Morreu ontem, aos 79 anos, José de Almeida , líder histórico da Frente de Libertação dos Açores. O independentista faleceu no hospital de Ponta Delgada, onde estava internado há mais de uma semana, vítima de doença prolongada.
A sua última aparição pública foi a 6 de junho, já debilitado, onde demonstrou continuar a defender a independência dos Açores, afirmando que “a luta pela independência vai continuar a ser um caminho”.
Na sessão promovida pela FLA para assinalar o aniversário do 6 de junho de 1975, o separatista congratulou-se pelo encontro que era “uma manifestação de força” e de “definição a dizer nós somos açorianos, e queremos ser, e vamos ser, independentistas”.
O dia 6 de junho de 1975 foi marcado por uma manifestação que juntou cerca de 10 mil pessoas em Ponta Delgada, na maioria lavradores, com diversas reivindicações e contra o regime instituído em Lisboa. A Frente de Libertação considerou este protesto como apoio à causa da independência dos Açores, e nunca deixou passar me branco a data.
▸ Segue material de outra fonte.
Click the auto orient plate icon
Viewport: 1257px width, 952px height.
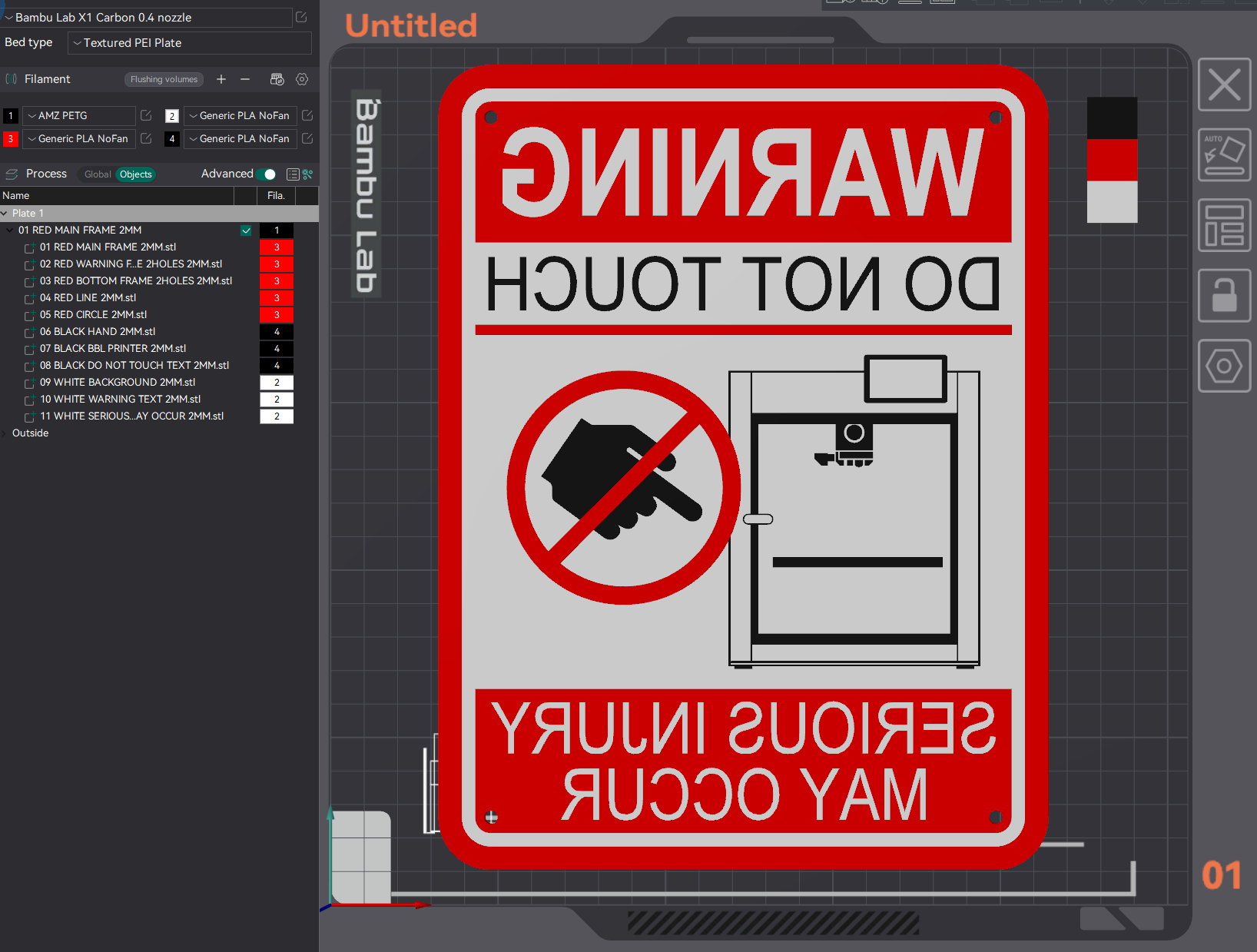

O presidente do Governo, Vasco Cordeiro, já manifestou o seu “grande pesar” pela morte do histórico da FLA, um açoriano que sempre lutou pelas “convicções profundas em que acreditava.
Apesar das divergências ideológicas, Vasco Cordeiro não deixou de salientar a sua “coerência, a determinação e um grande amor pelos Açores”.
De visita às comunidades açorianas no Canadá, o presidente indicou as suas “sentidas condolências” à família, quer a “todos aqueles para quem ele era uma referência” política e civicamente.
A presidente da Assembleia Legislativa da Região Autónoma dos Açores também não deixou passar em branco o falecimento de José de Almeida, manifestando “as suas condolências à família de José de Almeida”. Ana Luís caracterizou a atuação política do professor como destemida e “frontal”.
A líder do parlamento açoriano não deixou de referir a “coragem e profundo amor aos Açores” em episódios da história autonómica da região, bem como o seu “respeito pela liberdade de pensamento” que lhe eram característicos.
A representação parlamentar do PPM na Assembleia Legislativa já transmitiu também o seu “mais profundo pesar” pela morte de José de Almeida, indo propor ao parlamento açoriano um “voto de pesar” e a atribuição da “Insígnia Autonómica de Valor, a mais alta condecoração açoriana”.
O PPM justifica esta proposta com o papel dito de antigo líder do FLA na “restauração de um modelo de autogoverno para os Açores, em 1976” e por “tudo o que representou o 6 de Junho”. O PPM refere ainda não defender a independência dos Açores mas sim “um aprofundamento do modelo de autogovernação” através da criação de uma “estrutura política de natureza federal”.
A cerimónia fúnebre realiza-se amanhã na Igreja de Nossa Senhora das Mercês.